Turn the lines of the material into a numbered list, leaving out any blank lines, starting with the first line and going on through the line with "I will coord(299,1144).".

**DATA SUPPLIED**
(begin)
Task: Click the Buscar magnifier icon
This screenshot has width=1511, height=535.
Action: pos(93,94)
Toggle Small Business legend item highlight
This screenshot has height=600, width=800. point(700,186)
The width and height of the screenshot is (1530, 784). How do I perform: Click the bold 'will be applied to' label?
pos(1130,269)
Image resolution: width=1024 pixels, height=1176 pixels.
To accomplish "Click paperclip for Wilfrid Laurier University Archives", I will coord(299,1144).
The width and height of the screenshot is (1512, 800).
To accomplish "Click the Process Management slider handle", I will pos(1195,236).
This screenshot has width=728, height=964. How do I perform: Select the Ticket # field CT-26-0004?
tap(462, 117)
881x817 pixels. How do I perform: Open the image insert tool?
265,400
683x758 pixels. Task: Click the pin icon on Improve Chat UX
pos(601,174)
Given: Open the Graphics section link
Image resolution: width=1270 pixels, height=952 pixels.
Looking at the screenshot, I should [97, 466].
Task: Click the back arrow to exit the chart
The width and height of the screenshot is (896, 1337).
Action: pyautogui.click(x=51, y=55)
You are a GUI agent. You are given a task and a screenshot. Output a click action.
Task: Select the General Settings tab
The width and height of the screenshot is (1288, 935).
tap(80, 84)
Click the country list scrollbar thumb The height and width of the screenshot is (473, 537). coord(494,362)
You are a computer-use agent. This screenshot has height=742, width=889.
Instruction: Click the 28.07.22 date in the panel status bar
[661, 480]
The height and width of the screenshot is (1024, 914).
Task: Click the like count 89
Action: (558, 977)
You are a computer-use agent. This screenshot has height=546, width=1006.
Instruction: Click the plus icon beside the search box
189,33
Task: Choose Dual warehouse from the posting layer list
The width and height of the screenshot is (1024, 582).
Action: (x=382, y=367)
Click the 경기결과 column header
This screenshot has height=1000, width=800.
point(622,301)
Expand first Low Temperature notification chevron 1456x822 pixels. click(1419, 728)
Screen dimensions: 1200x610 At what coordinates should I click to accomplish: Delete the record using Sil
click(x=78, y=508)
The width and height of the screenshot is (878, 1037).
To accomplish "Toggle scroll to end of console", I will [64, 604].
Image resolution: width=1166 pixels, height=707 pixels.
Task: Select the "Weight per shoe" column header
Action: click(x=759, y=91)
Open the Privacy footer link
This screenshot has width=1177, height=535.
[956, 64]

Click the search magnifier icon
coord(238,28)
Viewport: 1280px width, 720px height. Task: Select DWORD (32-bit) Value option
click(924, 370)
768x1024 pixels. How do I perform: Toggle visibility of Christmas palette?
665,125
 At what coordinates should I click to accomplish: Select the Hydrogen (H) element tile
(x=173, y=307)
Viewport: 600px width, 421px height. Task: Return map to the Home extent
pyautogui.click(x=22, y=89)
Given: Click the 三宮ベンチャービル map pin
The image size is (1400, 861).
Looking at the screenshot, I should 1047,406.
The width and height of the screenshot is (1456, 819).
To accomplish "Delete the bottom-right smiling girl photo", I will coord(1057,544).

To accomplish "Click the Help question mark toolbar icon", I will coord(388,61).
(end)
**SOLVED EXERCISE**
1. Task: Click the Buscar magnifier icon
2. This screenshot has width=1511, height=535.
3. Action: pos(93,94)
4. Toggle Small Business legend item highlight
5. This screenshot has height=600, width=800. point(700,186)
6. The width and height of the screenshot is (1530, 784). How do I perform: Click the bold 'will be applied to' label?
7. pos(1130,269)
8. Image resolution: width=1024 pixels, height=1176 pixels.
9. To accomplish "Click paperclip for Wilfrid Laurier University Archives", I will coord(299,1144).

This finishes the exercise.